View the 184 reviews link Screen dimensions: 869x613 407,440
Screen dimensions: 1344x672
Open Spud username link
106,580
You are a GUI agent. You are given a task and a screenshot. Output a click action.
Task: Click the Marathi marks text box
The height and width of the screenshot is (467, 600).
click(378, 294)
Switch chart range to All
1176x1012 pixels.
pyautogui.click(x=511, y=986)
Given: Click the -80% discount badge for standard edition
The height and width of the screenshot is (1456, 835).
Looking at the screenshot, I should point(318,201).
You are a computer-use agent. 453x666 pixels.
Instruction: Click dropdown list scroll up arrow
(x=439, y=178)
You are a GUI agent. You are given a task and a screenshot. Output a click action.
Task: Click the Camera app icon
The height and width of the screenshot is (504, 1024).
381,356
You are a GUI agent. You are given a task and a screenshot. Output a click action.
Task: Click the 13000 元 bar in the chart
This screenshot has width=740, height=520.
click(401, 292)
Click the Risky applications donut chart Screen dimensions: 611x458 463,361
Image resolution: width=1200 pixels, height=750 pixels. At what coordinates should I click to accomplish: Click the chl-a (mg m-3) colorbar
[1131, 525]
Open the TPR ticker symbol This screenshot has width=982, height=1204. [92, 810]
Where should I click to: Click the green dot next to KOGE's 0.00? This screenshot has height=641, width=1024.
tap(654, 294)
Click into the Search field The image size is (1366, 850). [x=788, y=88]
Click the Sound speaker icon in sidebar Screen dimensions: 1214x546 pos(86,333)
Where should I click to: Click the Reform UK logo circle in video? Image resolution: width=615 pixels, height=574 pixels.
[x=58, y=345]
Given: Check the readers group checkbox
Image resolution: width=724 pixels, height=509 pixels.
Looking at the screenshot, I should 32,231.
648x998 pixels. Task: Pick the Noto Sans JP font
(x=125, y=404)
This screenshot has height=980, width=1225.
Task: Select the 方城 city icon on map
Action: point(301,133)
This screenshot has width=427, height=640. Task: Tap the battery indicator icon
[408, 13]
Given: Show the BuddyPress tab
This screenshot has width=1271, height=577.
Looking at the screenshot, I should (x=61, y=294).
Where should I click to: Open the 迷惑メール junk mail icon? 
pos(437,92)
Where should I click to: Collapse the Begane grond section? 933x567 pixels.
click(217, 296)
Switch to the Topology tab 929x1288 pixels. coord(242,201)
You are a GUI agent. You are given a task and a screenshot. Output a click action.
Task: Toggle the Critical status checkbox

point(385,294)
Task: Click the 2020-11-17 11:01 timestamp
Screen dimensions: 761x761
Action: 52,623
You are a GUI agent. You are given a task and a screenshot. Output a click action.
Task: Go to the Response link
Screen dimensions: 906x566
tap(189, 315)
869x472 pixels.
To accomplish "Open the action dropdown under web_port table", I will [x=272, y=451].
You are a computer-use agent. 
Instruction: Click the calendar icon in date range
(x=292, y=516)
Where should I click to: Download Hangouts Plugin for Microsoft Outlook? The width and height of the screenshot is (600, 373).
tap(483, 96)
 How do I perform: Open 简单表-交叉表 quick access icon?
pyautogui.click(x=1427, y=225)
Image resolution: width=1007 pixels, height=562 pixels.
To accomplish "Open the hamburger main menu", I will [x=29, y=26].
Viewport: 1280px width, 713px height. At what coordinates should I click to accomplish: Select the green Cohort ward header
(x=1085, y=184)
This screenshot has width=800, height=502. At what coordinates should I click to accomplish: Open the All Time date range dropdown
_____
**Task details**
Please return each line of the listing above that contains "Switch".

**Reply**
Switch chart range to All
Switch to the Topology tab 929x1288 pixels. coord(242,201)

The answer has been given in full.